* [WHAT THE TASK ASKS] Pictures are to be left out, and only the lines from the one containing "At what coordinates should I click to accomplish: Click" through the last line of the data are to be returned exactly.

[Collected data entries]

::::::::

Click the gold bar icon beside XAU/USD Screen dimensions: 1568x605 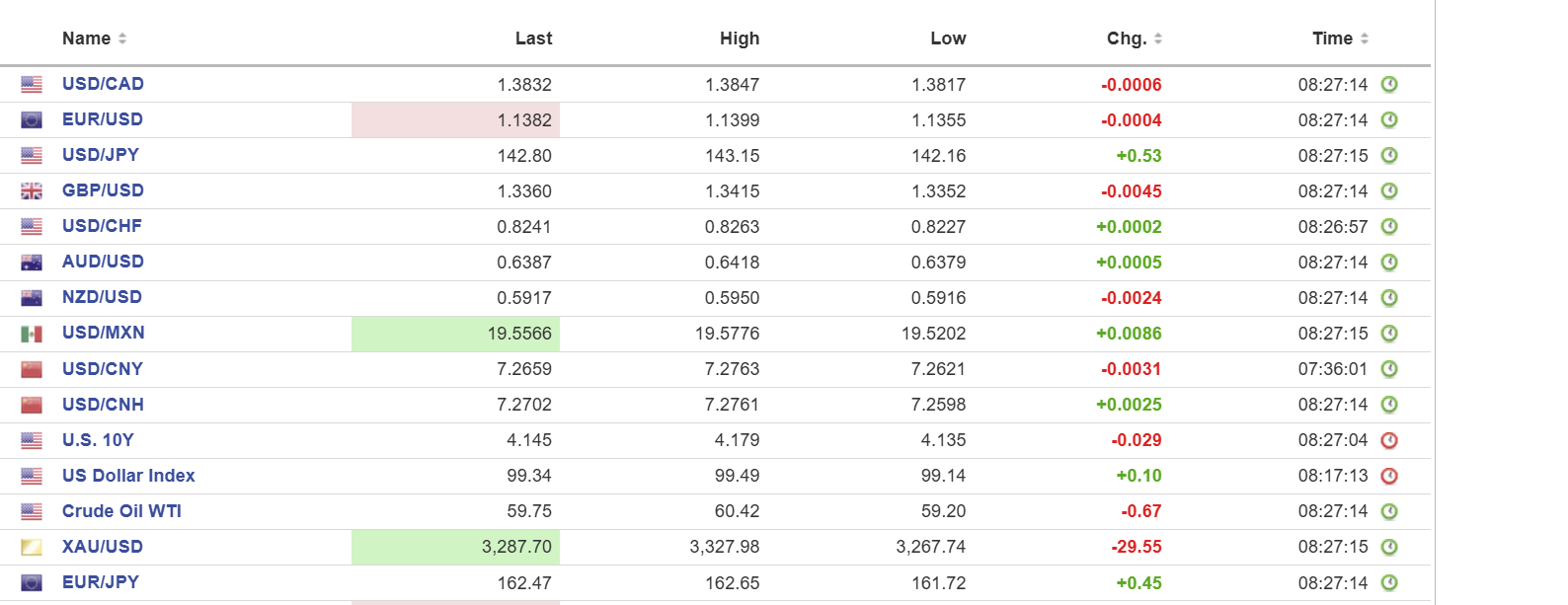pos(32,547)
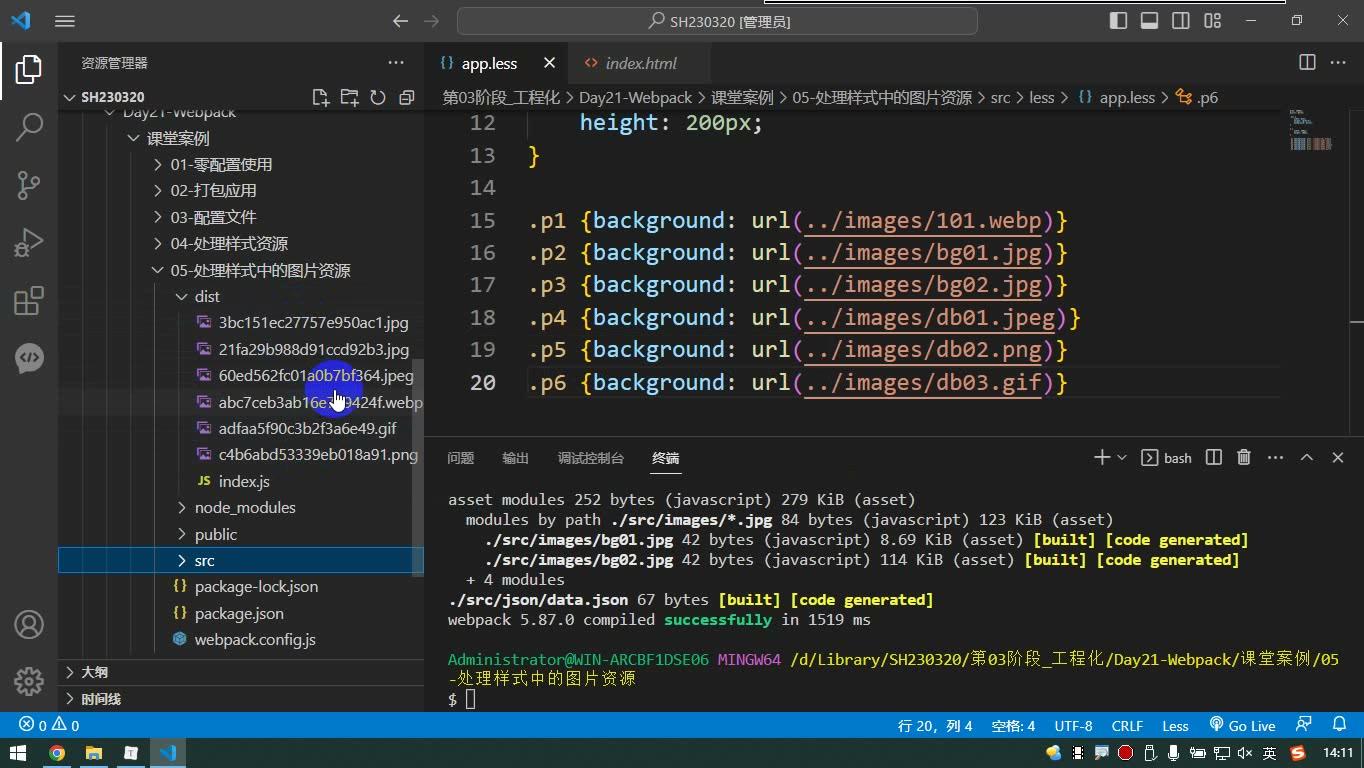Viewport: 1364px width, 768px height.
Task: Open the Extensions view
Action: (29, 300)
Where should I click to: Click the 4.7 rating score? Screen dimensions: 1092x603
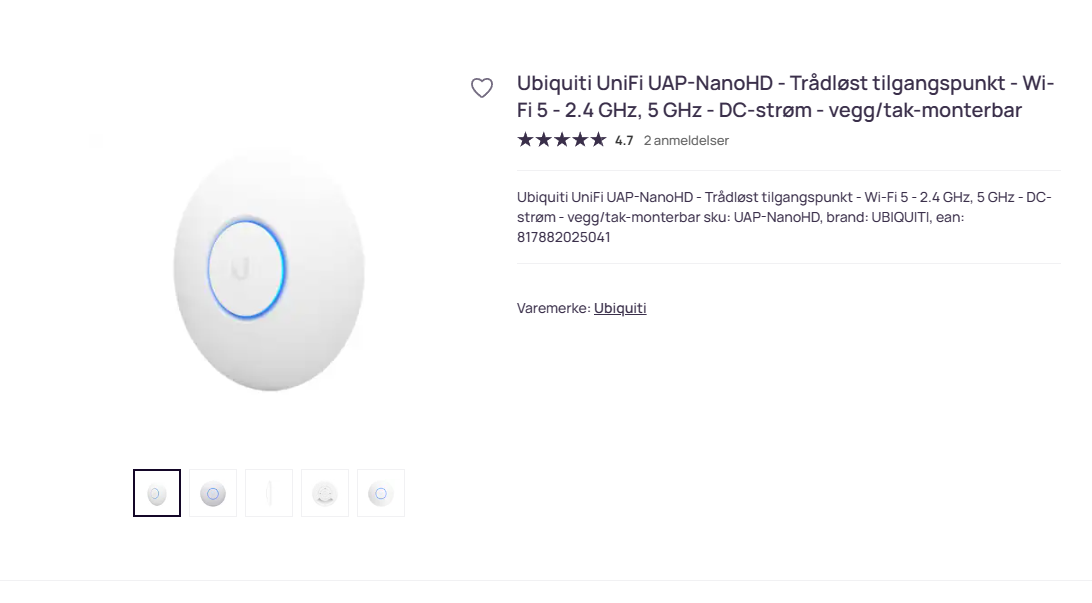pos(624,141)
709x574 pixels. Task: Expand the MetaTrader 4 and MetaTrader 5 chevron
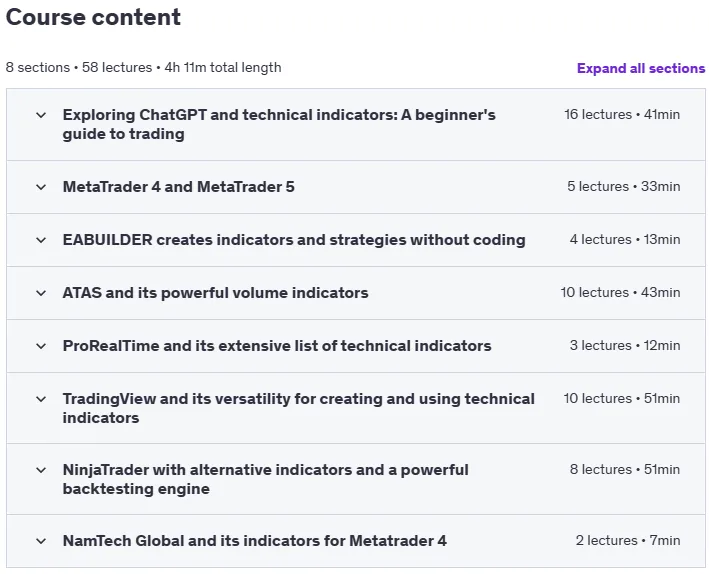pyautogui.click(x=41, y=187)
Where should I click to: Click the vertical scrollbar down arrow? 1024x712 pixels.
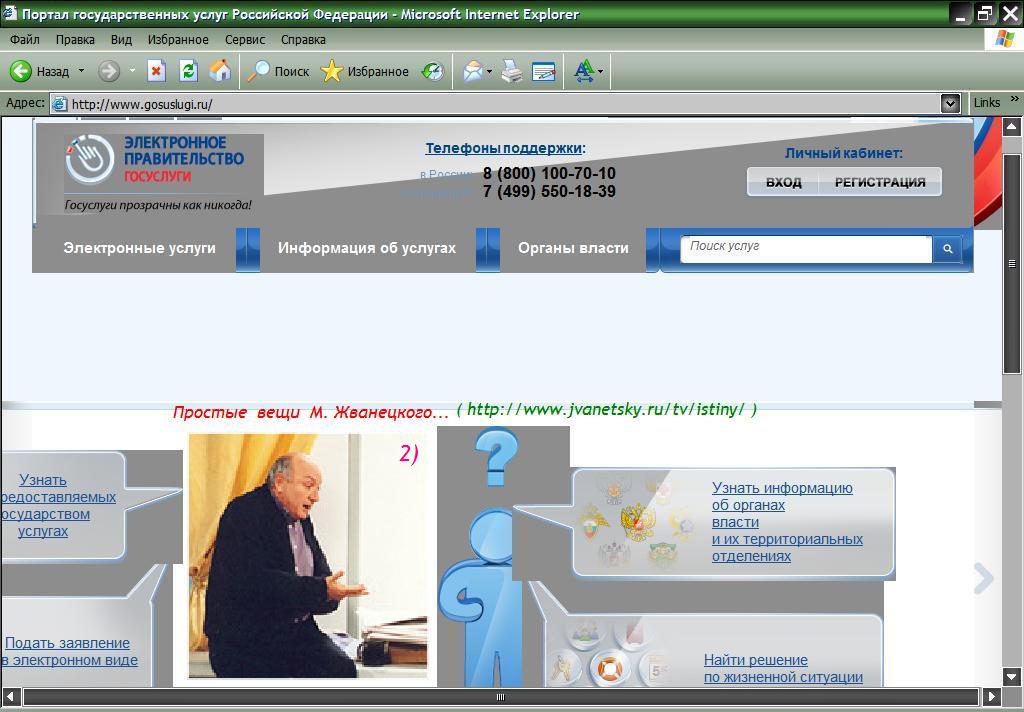tap(1011, 677)
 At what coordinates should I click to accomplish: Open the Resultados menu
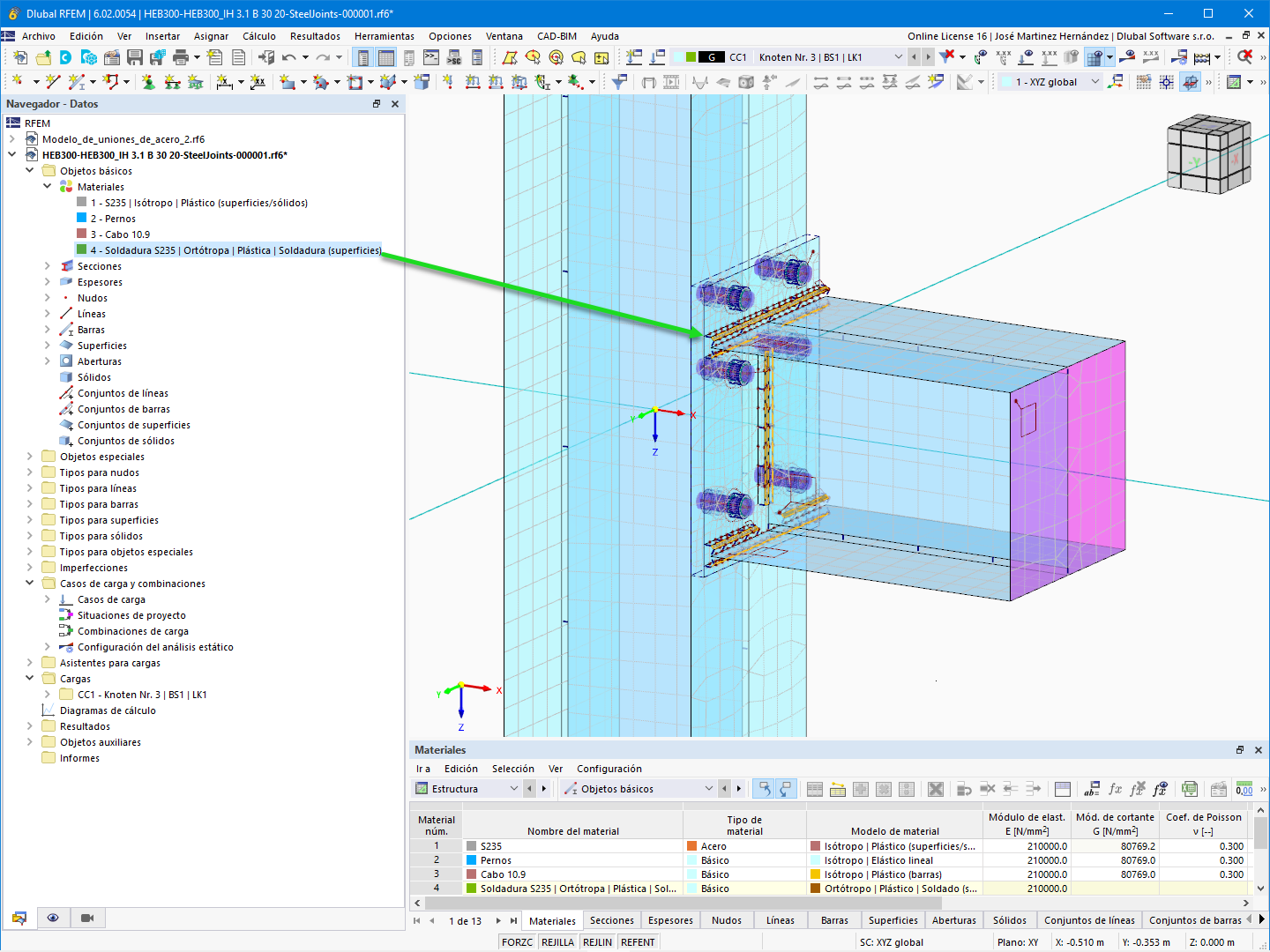315,36
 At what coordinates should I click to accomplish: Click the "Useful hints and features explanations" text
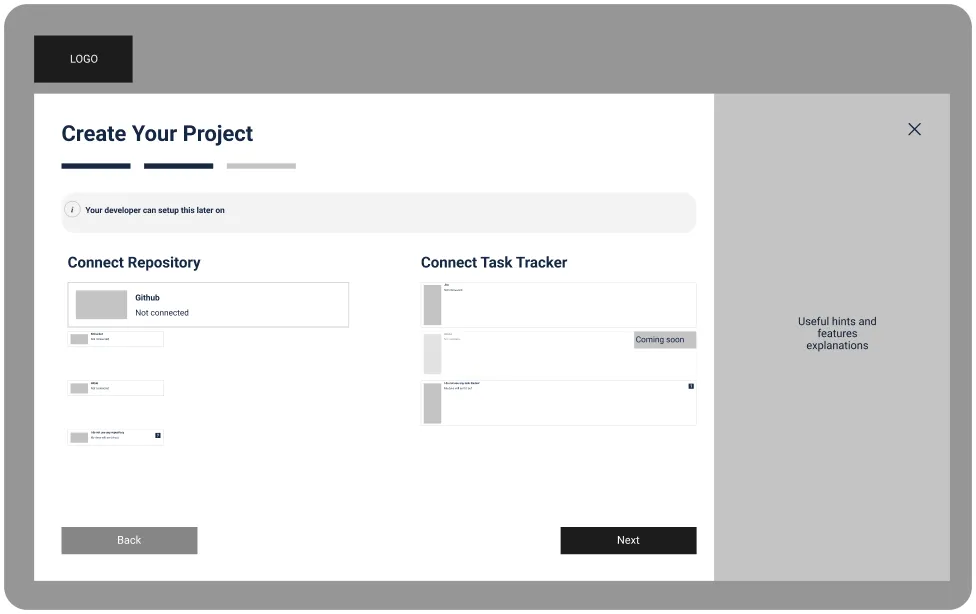pos(837,333)
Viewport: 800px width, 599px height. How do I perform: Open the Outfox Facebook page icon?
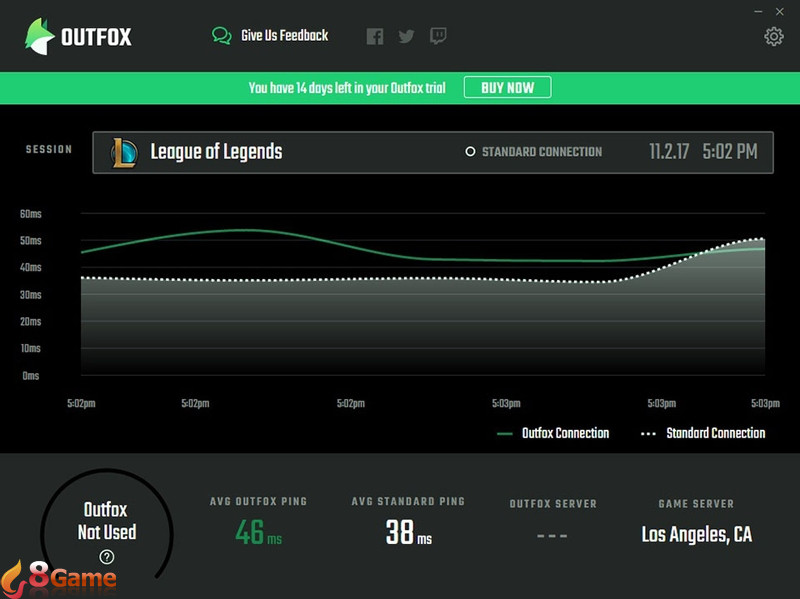375,37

::::::::

* [EXERCISE SOLUTION]
 At what coordinates should I click to accomplish: Click the "Useful hints and features explanations" text
pos(837,333)
Viewport: 800px width, 599px height. How do I perform: Open the Outfox Facebook page icon?
375,37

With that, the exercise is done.